_Task instructions_: The records are set out below this line. Return exactly the lines from the one containing "Where should I" through the last, and exclude the pictures.

- - - - - - -

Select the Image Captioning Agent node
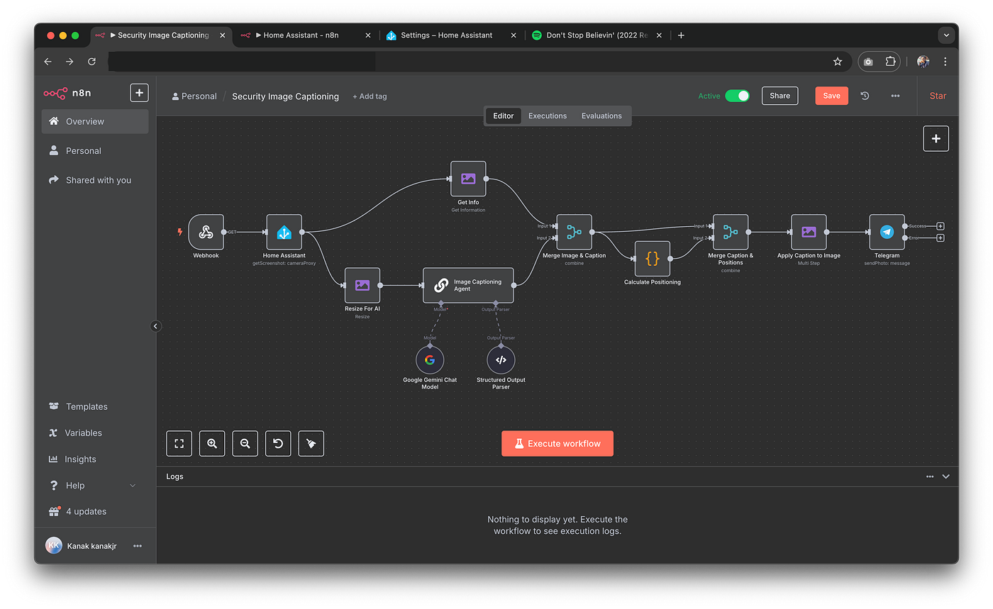 [x=467, y=285]
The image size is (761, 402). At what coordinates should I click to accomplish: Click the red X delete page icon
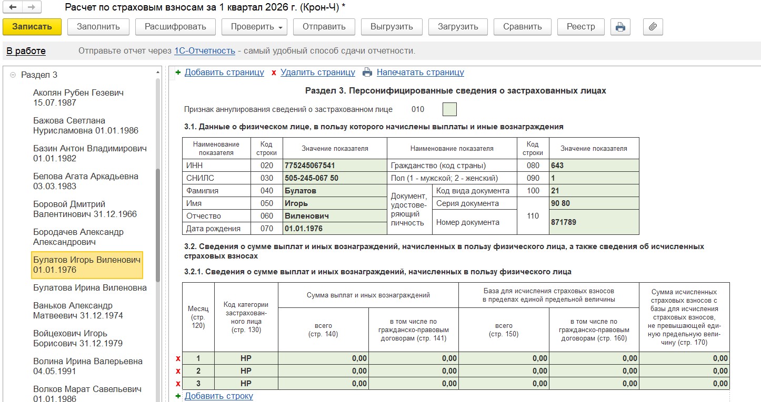[x=274, y=73]
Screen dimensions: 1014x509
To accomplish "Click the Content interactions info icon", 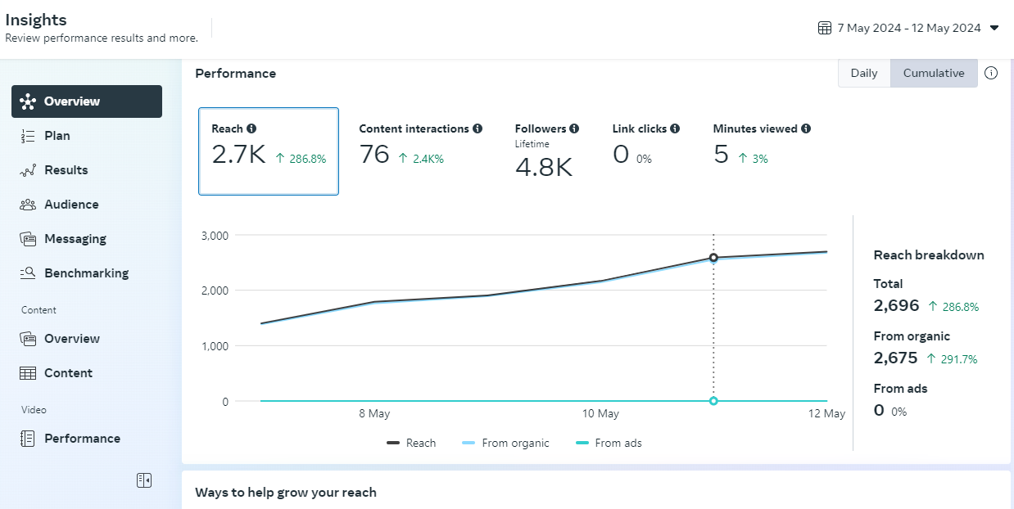I will (478, 128).
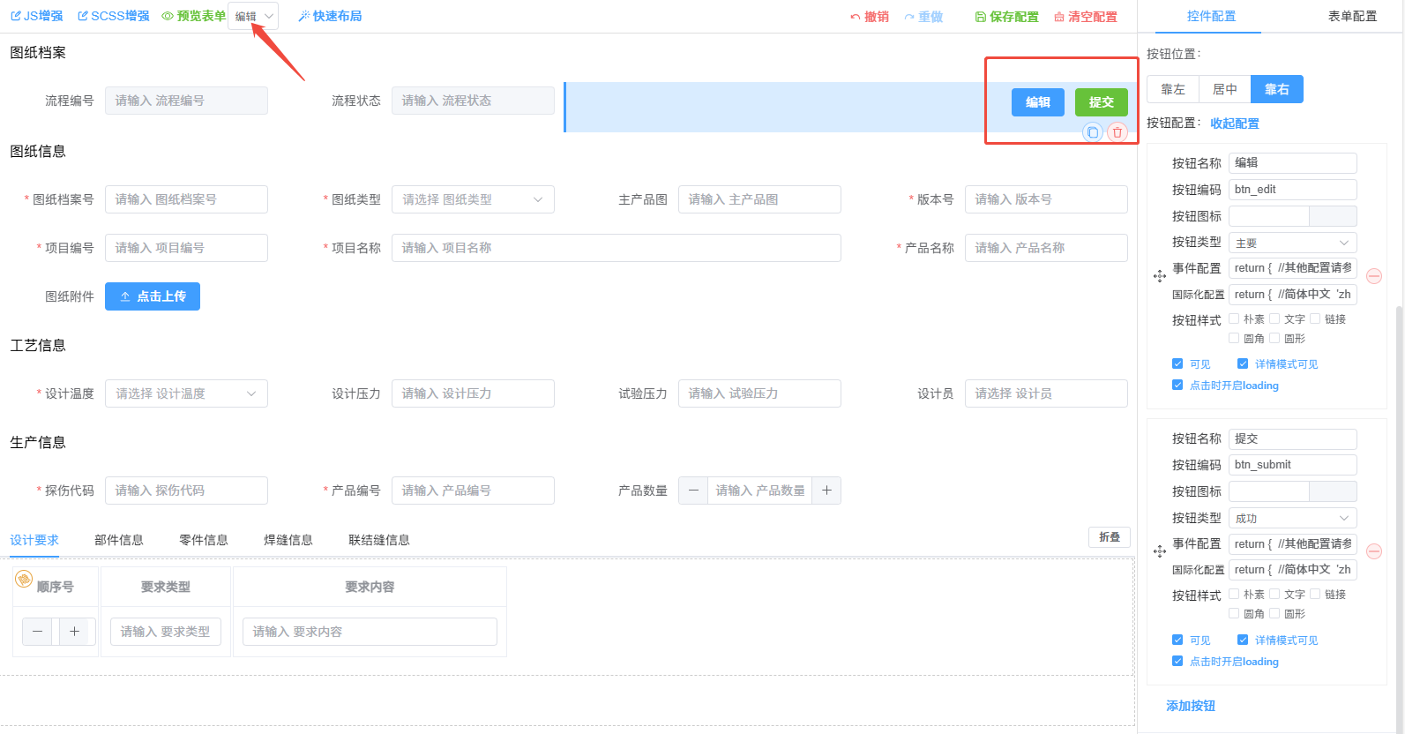Remove the 提交 button config via minus icon

pyautogui.click(x=1373, y=551)
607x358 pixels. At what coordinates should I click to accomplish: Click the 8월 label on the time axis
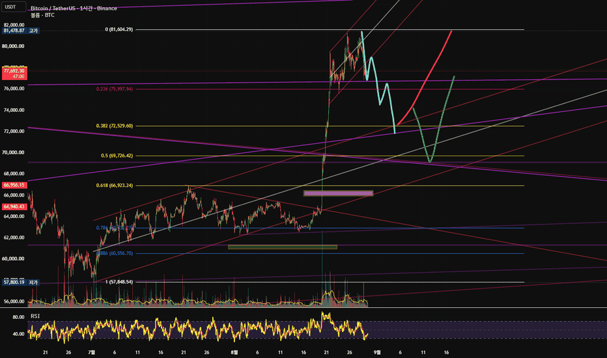(x=234, y=352)
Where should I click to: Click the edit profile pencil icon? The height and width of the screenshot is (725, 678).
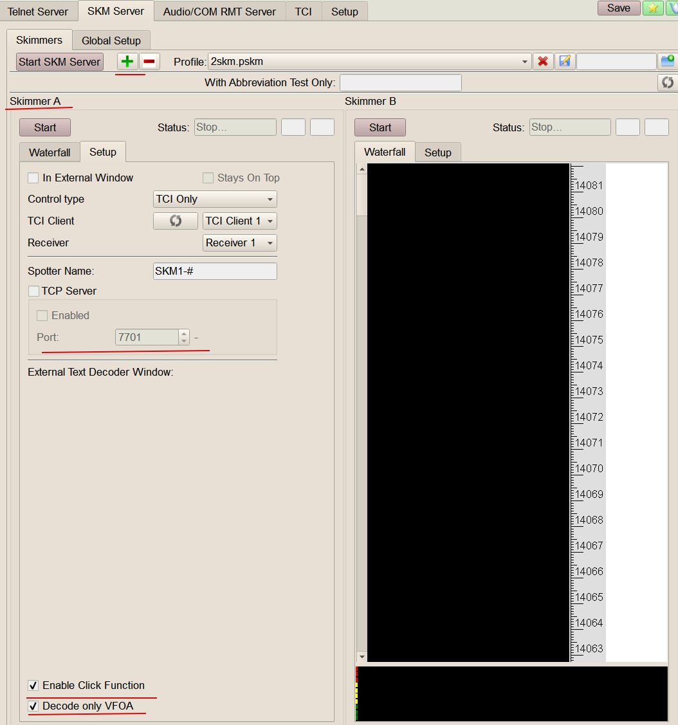coord(564,62)
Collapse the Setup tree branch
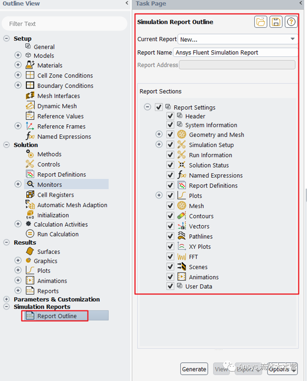 coord(6,39)
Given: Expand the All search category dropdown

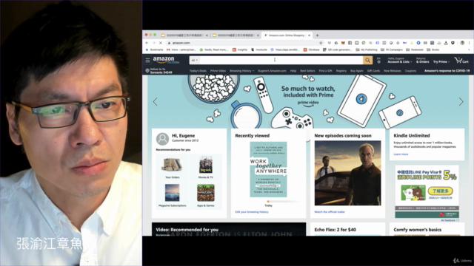Looking at the screenshot, I should (x=194, y=61).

- - - - - - -

_Task result_:
Where should I click to: Click the edit profile pencil icon? The height and width of the screenshot is (725, 678).
coord(564,62)
Collapse the Setup tree branch
 coord(6,39)
Given: Expand the All search category dropdown

Looking at the screenshot, I should (x=194, y=61).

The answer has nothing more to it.